Creditors of Metigy, which went into administration late July putting 75 people out of work, have voted to place the artificial intelligence marketing platform into liquidation.
This will allow the now liquidators, Simon Cathro and Andrew Blundell of Cathro Partners, to dig deeper into the collapse.
They say the company “has been insolvent for a significant period of time” and that liquidation will allow the pusuit of “various legal claims against various parties”.
They have already found: "It appears as though the Metigy Group didn’t ever reach a cash flow positive trading position, and it relied almost entirely on capital injections from existing and new shareholders."
In a report to creditors, Cathro and Andrew Blundell wrote: "The reasons for the companies (Metigy group entities) failure can be attributed to: Under Capitalisation; Poor strategic management of the business; Inadequate cash flow or high cash use; Trading losses; Unreasonable director related transactions."
Staff are owed millions, including superannuation payments.
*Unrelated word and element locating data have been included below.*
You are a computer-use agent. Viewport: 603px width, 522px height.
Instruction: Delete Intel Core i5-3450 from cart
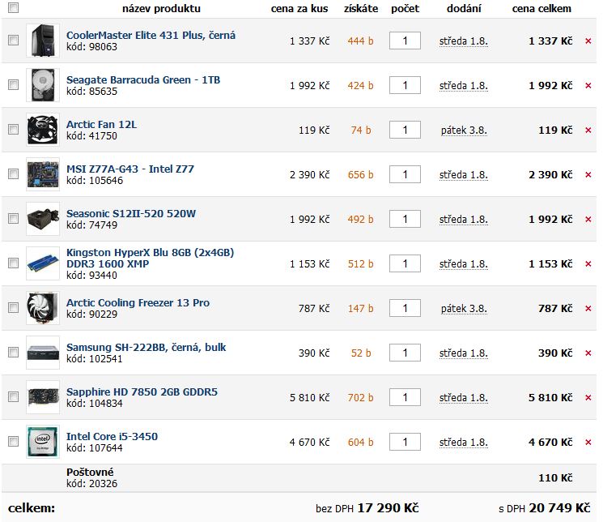tap(588, 442)
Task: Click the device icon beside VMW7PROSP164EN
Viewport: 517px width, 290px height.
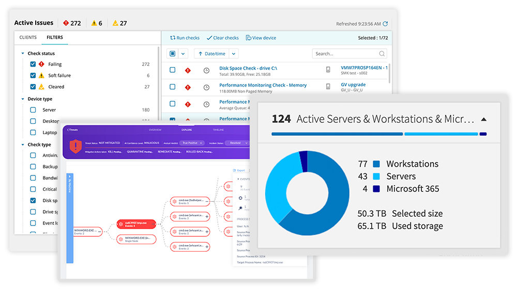Action: coord(328,70)
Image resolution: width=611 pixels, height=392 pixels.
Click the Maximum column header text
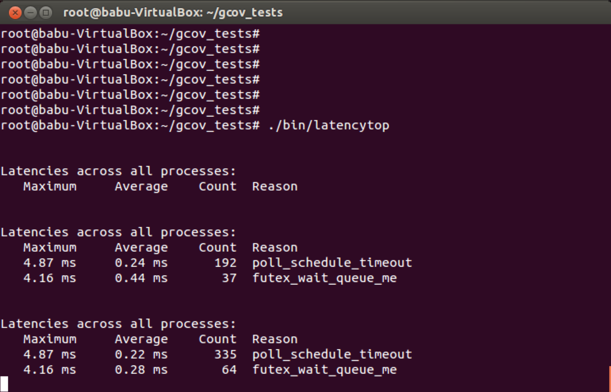pos(49,186)
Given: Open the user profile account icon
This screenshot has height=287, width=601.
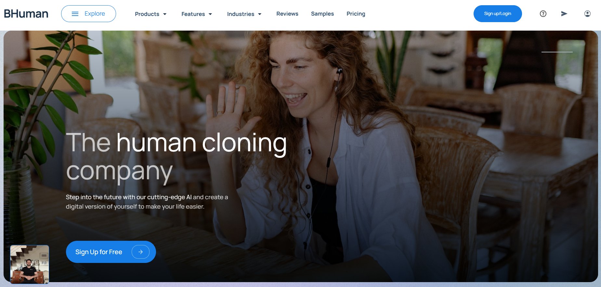Looking at the screenshot, I should click(587, 14).
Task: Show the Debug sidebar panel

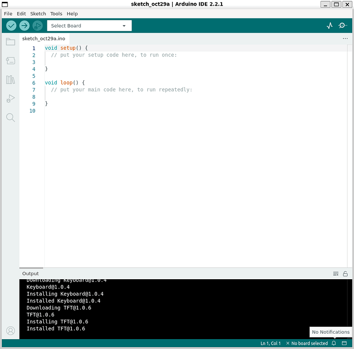Action: pyautogui.click(x=10, y=98)
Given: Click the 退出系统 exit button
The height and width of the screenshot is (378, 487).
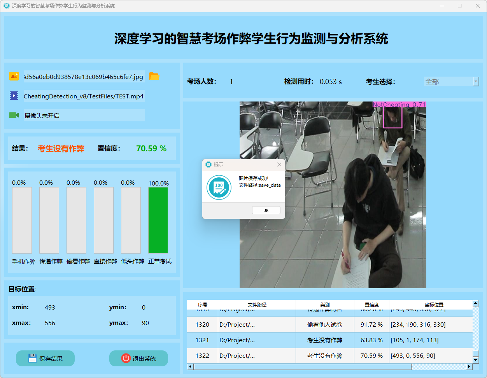Looking at the screenshot, I should coord(138,358).
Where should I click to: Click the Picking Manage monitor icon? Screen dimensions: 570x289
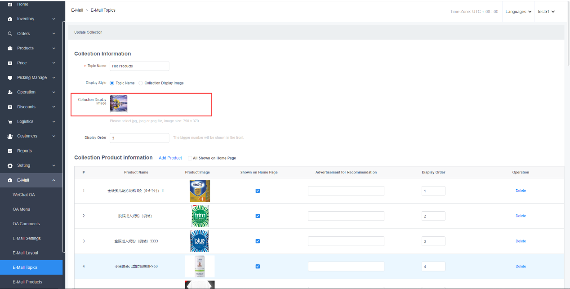coord(10,78)
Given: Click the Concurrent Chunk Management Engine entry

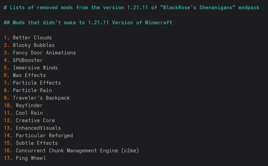Looking at the screenshot, I should tap(77, 151).
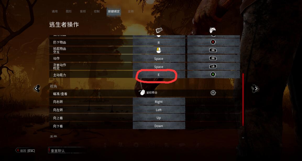Go to previous page with left arrow
302x161 pixels.
(37, 89)
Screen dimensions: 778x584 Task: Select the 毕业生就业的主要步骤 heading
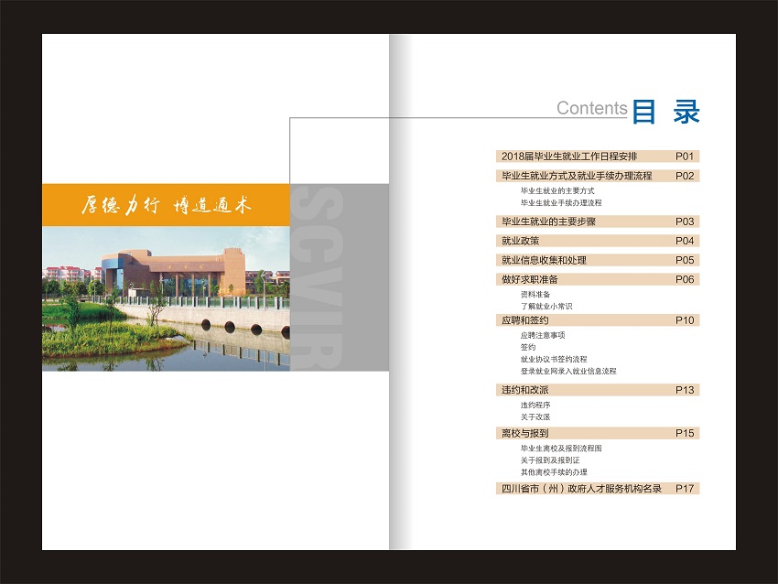click(548, 222)
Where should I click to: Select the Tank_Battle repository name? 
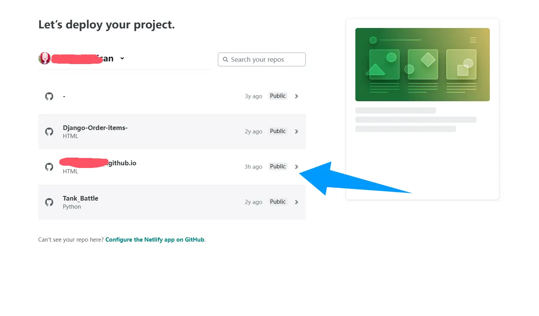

Part of a $20 million capital raise last year -- led by Cygnet Capital and including Regal Funds Management, OC Funds and Five V Venture Capital --was used to buy property via a loan to founder David Fairfull, a former We Are Social managing partner.
The administrators have placed two caveats over two properties, one in Mosman in Sydney’s Lower North Shore and one in the Wattamolla area of Kangaroo Valley, south of Sydney. The mortgages are currently in default.